Vin Cahil (right) with Golden Point president Mark Vandeheuvel and fellow Pointies legend Bill McKay at the Eastern Oval in 2010. Photo: Adam TraffordTHE Ballarat cricket community has lost one ofits greats – Vin Cahill.
Cahill died atSt John of God Hospital on Thursday. He was 94.
His family summed up his passion for cricket in a death notice in The Courier on Saturday in this way: “They’ve finally taken your bails. Out for 94. What a solid innings.”
The Courier’s Tim O’Connor wrote this feature on Cahill in 2009.
VIN Cahill is the first to admit that his wife of more than 60 years is a cricket widow.
That’s because the lifelong cricket tragic has been out of the house and involved in the game for more than 70 years – either wielding the willow as a classy opening batsman or as an administrator at league and regional level.
Cahill, who is forever grateful of the support received from wife Dot, says his input off the field has been just as rewarding as his time on it.
“I was 59 when I gave up playing,” Cahill said.
“But all the time I have been involved in administration I must say they have been just as enjoyable years as playing.
“I have met a lot of people, a lot of fine people and a lot of fine players.
“The 88-year-old began his playing days with Haddon before joining Railways in the Ballarat Cricket Association in 1937.
Stints at Golden Point and North Ballarat followed, before stepping away from playing commitments to fulfil a passion of giving back to the game he loves.
The Ballarat Cricket Association life member served a long stint as a selector for the league, the majority as chairman, before returning to the Roosters 10 years ago.
Here, he is on committee and is the current club firsts team manager.His role in administration is just as extensive as the cricketing history and memorabilia that lines his Ballarat home.
Cahill has spent 35 years on the Central Highlands board, where he is also a life member, was involved in BCA’s Country Week campaign for 39 years -16 as a player and 23 as manager/coach -and still coaches the Central Highlands under-21 team, which has won the past two state championships.
Cahill was so determined to remain unbiased during his years as a selector, he cut ties with BCA clubs.
“I remained neutral when I held that position,” Cahill said.
“I felt I didn’t want to be involved in any particular club, I just wanted to be neutral.
“I wandered around of a Saturday and had a look at the sides.”
Cahill, who once made 196 at the MCG in a Country Week final against Albury-Wodonga, believed World War Two duties had hampered his opportunity to take his cricketing prowess to higher levels.
Before being called up to serve his country, Cahill had been offered a position with South Melbourne in Melbourne’s district cricket competition.
“The war years came along and there was no cricket.

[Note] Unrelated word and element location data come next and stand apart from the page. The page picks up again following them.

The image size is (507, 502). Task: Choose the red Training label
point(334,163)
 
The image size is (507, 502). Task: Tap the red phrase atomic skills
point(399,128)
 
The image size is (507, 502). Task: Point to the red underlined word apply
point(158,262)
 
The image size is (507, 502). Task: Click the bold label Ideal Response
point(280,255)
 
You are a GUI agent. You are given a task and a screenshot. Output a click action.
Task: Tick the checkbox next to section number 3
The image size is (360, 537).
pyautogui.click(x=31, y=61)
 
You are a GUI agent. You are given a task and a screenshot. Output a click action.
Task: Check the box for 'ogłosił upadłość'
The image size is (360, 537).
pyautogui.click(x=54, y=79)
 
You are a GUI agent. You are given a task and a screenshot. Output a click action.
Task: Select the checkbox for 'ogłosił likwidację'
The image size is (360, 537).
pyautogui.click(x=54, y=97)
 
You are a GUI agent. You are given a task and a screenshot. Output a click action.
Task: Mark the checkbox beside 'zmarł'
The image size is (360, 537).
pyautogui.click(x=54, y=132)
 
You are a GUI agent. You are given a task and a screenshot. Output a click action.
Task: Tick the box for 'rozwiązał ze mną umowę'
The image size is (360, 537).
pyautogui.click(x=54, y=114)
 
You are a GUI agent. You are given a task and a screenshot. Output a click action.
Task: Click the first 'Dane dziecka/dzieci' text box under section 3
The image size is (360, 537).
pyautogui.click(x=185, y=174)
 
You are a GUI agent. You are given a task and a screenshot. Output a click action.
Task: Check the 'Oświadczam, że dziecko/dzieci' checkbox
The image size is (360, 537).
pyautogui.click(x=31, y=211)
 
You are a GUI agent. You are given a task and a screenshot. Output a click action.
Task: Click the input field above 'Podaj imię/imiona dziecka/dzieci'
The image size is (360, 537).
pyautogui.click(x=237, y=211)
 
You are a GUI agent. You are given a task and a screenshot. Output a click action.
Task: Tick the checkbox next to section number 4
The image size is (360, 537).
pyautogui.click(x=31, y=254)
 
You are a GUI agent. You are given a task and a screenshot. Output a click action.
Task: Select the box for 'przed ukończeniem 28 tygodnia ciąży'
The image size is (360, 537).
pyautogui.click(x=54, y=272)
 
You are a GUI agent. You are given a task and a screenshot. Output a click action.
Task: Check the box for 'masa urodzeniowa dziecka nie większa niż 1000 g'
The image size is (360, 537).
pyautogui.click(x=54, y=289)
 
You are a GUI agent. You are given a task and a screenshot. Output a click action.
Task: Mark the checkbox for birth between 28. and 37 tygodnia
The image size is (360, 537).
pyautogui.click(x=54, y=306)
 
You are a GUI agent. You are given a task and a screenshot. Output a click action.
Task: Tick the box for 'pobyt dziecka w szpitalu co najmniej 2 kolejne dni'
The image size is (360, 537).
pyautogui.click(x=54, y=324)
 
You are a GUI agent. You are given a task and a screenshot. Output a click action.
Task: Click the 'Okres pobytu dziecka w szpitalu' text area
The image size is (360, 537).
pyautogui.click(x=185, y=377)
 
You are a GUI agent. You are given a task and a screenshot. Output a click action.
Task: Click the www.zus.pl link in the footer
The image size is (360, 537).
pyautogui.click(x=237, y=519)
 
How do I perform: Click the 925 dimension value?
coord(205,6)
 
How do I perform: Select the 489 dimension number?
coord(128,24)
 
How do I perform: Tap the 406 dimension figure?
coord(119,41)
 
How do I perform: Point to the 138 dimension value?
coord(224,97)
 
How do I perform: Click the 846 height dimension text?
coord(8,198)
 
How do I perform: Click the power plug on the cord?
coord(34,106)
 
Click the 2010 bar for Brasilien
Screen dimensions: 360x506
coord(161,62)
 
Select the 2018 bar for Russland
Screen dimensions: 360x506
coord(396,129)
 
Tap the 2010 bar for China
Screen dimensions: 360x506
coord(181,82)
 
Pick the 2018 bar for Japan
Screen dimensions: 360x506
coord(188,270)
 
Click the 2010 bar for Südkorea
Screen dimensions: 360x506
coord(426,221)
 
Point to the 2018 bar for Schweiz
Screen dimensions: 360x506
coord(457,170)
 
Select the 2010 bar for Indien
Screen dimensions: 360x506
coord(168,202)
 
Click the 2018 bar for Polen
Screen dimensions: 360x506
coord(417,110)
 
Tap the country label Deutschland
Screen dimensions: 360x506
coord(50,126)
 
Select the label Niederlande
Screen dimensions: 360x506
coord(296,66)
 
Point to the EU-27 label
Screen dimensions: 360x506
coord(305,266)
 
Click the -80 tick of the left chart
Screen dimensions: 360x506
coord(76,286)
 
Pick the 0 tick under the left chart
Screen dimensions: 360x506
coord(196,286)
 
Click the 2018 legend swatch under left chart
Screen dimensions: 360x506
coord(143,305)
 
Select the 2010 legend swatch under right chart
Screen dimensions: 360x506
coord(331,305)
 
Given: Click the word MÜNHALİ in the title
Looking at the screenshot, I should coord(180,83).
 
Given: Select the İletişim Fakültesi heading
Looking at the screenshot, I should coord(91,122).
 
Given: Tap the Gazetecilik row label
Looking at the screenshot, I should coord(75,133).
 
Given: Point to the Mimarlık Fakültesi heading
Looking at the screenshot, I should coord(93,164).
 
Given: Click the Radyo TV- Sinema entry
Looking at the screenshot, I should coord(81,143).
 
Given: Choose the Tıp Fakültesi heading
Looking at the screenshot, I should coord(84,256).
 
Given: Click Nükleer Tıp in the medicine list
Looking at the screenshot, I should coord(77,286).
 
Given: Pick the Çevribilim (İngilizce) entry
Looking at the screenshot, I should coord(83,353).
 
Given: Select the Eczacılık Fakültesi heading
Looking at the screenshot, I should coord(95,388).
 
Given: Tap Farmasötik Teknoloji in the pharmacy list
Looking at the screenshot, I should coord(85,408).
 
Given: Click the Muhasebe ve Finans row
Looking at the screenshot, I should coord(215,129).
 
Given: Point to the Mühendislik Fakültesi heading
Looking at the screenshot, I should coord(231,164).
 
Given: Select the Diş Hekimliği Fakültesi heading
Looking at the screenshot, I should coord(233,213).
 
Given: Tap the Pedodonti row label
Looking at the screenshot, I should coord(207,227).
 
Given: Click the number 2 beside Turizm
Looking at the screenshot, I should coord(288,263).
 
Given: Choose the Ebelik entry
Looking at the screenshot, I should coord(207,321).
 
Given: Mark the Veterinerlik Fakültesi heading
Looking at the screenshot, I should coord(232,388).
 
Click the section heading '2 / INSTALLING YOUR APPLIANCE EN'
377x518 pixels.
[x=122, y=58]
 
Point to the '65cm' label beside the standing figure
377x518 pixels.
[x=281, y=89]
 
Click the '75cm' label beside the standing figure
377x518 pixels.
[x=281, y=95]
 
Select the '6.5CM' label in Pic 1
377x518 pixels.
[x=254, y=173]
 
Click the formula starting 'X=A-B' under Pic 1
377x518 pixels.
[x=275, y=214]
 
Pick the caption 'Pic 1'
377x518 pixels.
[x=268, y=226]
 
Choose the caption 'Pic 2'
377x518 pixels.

Then they brought in compulsory military training, (so) I had to do some training,” Cahill said.
“The Japanese came into the war and I joined the Australian Imperial Force and had four or five years (with them).
“The evergreen veteran admits time may be catching up with him, but isn’t quite ready to step aside from his cricket commitments just yet.
“At my age it is getting close, isn’t it?” Cahill joked.
“It depends on my health. At the moment I am going good.
“To sum it up I would have to be honest and say the game has been good to me.”